TRE-MG adia julgamento de vereadores

CARATINGA- A sessão do Tribunal Regional Eleitoral de Minas Gerais (TRE-MG) que estava marcada para a próxima quarta-feira (28), às 9h30, e analisaria o julgamento dos vereadores Valdeci Dionísio da Silva, José Cordeiro de Oliveira e João Levindo de Faria, foi adiada para o dia 4 de fevereiro.

O adiamento foi solicitado porque o advogado do vereador João Levindo estará em viagem na data em que a sessão estava prevista, o que o impedirá de comparecer ao julgamento e apresentar a defesa, motivo pelo qual o processo foi retirado de pauta e remarcado.

Os parlamentares respondem a uma Ação de Investigação Judicial Eleitoral (AIJE) que apura fraude à cota de gênero nas eleições municipais de 2024. A denúncia aponta que o partido teria registrado uma candidatura feminina fictícia apenas para cumprir a exigência legal de que ao menos 30% das candidaturas proporcionais sejam de mulheres.

Segundo os autos, a candidata não teria realizado campanha eleitoral e teria sido utilizada apenas para dar aparência de cumprimento da legislação. Em primeira instância, a 72ª Zona Eleitoral de Caratinga decidiu pela cassação do Demonstrativo de Regularidade de Atos Partidários (DRAP) e dos diplomas dos eleitos, sem aplicação de inelegibilidade. A decisão foi alvo de recurso.

Defesa

A defesa sustenta que a candidata Cláudia efetivamente se lançou ao pleito, mas desistiu da campanha por motivos de saúde, após sofrer um acidente de trânsito que teria deixado sequelas. De acordo com os advogados, o agravamento do estado físico impediu qualquer atuação eleitoral.

Parecer favorável à cassação

A Procuradoria Regional Eleitoral de Minas Gerais (PRE-MG) emitiu parecer favorável à manutenção da decisão que cassou o registro e os diplomas dos candidatos do Republicanos de Caratinga.
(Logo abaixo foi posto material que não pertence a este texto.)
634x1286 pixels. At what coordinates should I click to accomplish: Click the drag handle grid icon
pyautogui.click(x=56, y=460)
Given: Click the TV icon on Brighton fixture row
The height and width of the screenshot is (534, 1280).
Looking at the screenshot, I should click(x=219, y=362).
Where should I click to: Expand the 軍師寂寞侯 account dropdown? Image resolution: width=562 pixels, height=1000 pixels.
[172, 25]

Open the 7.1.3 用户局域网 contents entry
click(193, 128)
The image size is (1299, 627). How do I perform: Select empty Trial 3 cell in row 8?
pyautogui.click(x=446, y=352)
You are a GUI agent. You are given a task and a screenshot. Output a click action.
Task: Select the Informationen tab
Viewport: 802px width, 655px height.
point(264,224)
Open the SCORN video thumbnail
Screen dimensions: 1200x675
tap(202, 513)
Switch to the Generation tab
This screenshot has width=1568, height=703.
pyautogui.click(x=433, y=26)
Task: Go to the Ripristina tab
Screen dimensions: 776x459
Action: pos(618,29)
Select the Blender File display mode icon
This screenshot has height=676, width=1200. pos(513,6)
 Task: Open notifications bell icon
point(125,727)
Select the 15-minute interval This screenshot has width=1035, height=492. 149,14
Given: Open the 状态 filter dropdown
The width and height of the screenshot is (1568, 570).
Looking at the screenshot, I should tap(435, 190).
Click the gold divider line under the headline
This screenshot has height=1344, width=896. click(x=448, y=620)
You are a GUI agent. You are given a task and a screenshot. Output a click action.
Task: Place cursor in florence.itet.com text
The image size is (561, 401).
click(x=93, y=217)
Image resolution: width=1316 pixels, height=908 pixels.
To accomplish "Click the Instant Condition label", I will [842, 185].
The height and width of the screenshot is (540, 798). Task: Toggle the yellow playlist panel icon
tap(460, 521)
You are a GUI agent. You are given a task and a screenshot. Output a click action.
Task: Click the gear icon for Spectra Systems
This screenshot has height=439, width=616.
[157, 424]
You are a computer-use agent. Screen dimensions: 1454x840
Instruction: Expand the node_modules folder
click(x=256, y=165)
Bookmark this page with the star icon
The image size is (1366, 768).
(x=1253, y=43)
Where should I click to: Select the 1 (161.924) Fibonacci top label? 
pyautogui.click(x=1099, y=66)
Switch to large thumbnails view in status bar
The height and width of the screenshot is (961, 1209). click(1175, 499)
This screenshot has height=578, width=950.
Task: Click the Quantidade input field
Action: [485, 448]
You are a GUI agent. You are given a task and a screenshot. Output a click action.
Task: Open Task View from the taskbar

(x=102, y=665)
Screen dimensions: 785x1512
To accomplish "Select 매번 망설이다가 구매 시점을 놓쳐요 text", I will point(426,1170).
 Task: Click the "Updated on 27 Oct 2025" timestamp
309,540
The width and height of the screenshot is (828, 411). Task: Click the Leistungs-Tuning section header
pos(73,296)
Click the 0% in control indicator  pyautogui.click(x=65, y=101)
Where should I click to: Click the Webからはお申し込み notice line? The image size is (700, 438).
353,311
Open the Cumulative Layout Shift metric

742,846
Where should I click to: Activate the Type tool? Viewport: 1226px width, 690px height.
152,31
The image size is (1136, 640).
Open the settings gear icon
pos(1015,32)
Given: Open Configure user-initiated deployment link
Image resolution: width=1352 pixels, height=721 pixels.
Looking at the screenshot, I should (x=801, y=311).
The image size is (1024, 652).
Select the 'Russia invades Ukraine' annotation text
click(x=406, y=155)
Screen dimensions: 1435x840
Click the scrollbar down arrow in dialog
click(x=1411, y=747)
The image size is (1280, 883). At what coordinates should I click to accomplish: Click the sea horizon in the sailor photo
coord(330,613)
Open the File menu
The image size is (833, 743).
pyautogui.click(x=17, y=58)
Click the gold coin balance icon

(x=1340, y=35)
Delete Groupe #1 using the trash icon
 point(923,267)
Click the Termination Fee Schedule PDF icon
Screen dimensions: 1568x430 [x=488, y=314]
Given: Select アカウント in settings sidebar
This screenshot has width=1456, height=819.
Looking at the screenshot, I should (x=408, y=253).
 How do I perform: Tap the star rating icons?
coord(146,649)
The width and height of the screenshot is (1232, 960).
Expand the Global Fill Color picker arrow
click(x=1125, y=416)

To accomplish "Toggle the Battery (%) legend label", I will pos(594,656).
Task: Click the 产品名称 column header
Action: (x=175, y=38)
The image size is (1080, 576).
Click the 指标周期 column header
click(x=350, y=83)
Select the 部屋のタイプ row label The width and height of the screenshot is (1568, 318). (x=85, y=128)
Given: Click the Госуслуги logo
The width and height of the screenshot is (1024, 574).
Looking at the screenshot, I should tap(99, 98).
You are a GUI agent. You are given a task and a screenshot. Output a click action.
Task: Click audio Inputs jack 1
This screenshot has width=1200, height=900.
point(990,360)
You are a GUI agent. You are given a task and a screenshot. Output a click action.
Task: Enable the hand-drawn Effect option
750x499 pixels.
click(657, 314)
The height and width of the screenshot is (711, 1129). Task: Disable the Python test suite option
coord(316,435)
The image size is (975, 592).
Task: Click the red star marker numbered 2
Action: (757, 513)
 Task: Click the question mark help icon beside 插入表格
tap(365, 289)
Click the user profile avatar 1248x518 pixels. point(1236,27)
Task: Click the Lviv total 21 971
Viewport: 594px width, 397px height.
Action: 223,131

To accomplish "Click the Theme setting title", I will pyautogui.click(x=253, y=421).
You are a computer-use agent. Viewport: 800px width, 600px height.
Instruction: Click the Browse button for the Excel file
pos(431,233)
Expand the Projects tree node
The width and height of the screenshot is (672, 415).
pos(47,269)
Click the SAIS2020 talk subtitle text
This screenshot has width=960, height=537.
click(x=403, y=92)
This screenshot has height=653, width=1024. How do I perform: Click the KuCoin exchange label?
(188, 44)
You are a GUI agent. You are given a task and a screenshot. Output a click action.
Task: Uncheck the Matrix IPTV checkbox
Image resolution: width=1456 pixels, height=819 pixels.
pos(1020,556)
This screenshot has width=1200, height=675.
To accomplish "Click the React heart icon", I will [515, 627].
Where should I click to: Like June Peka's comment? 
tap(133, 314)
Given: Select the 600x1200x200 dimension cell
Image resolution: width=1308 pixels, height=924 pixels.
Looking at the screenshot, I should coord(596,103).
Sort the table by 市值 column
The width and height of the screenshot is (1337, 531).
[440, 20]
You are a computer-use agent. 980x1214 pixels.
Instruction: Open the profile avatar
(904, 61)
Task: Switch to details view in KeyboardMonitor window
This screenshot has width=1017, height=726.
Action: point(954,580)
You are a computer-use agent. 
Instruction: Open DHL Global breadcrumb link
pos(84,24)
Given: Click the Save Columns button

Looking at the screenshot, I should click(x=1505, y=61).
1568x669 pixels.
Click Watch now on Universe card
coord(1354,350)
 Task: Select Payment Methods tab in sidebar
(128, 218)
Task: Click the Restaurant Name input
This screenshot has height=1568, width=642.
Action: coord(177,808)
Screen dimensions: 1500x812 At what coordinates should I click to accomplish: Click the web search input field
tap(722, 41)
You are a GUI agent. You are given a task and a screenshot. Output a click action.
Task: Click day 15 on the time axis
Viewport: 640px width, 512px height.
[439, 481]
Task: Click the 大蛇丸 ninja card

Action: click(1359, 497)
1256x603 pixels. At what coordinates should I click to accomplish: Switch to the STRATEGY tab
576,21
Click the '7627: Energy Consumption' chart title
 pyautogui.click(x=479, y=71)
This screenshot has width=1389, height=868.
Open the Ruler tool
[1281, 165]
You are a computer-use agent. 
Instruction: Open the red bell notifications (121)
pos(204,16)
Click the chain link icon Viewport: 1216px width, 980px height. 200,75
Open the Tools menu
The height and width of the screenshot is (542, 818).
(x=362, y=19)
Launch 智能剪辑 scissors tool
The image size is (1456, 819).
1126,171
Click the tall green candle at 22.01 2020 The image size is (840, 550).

Para o órgão, os argumentos da defesa não afastam os indícios de fraude. O parecer destaca que o partido já tinha conhecimento da condição de saúde da candidata antes do registro, além de ressaltar a ausência de campanha, a votação inexpressiva — apenas dois votos — e a movimentação financeira mínima.

De acordo com o procurador regional eleitoral José Jairo Gomes, “as provas mostram que a candidatura foi lançada apenas para cumprir a cota de gênero prevista na Lei nº 9.504/97”.

O documento também aponta que a prestação de contas da candidata registrou apenas R$ 250, valor destinado a serviços contábeis, sem qualquer gasto com material ou divulgação de campanha. O parecer foi assinado em 9 de outubro de 2025 e encaminhado ao TRE-MG.

Ministério Público pede manutenção da decisão

Com base nas provas e em precedentes do Tribunal Superior Eleitoral (TSE), a PRE-MG solicitou que o TRE-MG mantenha a sentença de primeira instância e rejeite os recursos apresentados.

O parecer reforça a aplicação correta da Súmula nº 73 do TSE, que caracteriza fraude à cota de gênero quando há votação irrisória, ausência de campanha e contas sem movimentação real, ainda que nem todos os candidatos tenham participado diretamente da irregularidade.

Possível anulação de votos

Os vereadores ainda poderão recorrer ao TSE. Caso a cassação seja confirmada em todas as instâncias, os votos do Republicanos serão anulados, e uma nova totalização será realizada pelo cartório eleitoral para definir quem ocupará as cadeiras na Câmara Municipal de Caratinga.